**THE PROBLEM**.
Each line below must be reproduced exactly as it stands. Pictures stay out of the copy.

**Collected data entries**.

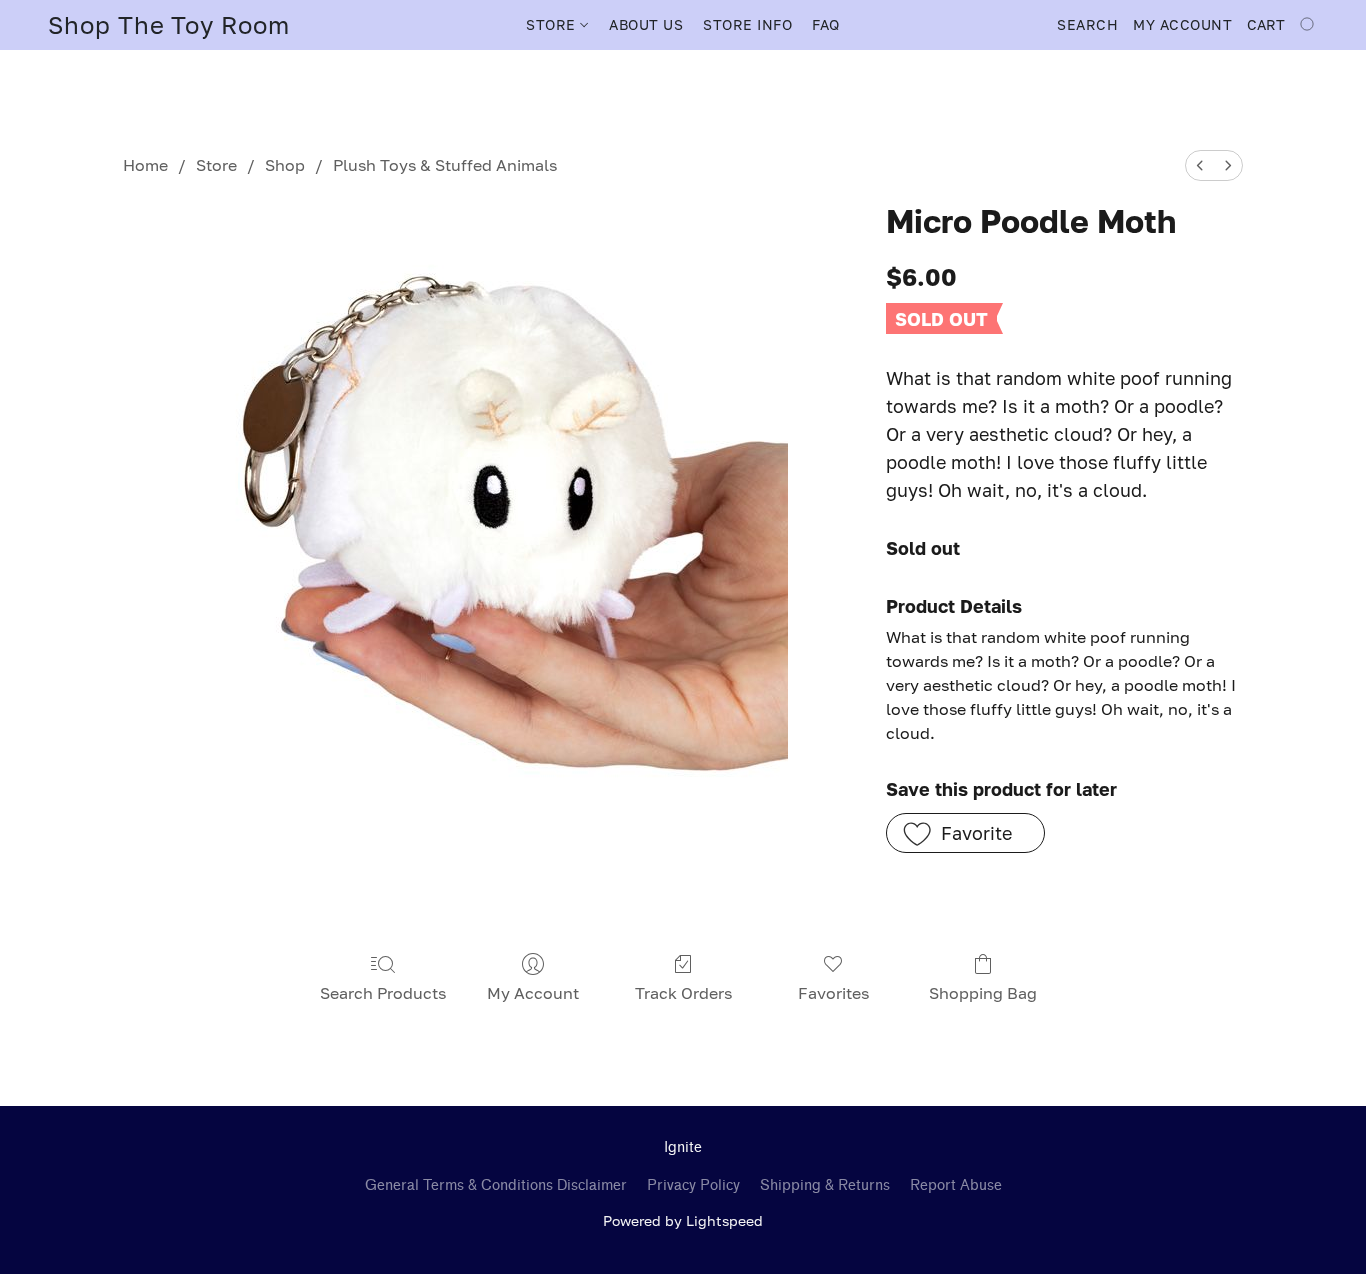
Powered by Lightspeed (683, 1220)
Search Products (383, 993)
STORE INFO (747, 24)
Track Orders (683, 993)
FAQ (826, 24)
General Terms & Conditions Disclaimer (496, 1185)
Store (216, 165)
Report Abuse (956, 1185)
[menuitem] (1200, 165)
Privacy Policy (693, 1185)
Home (145, 165)
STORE (553, 24)
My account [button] (1182, 24)
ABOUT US (646, 24)
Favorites (833, 993)
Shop (285, 165)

**EXERCISE SOLUTION**.
Powered by Lightspeed (683, 1220)
Search Products (383, 993)
STORE INFO (747, 24)
Track Orders (683, 993)
FAQ (826, 24)
General Terms & Conditions Disclaimer (496, 1185)
Store (216, 165)
Report Abuse (956, 1185)
[menuitem] (1200, 165)
Privacy Policy (693, 1185)
Home (145, 165)
STORE (553, 24)
My account [button] (1182, 24)
ABOUT US (646, 24)
Favorites (833, 993)
Shop (285, 165)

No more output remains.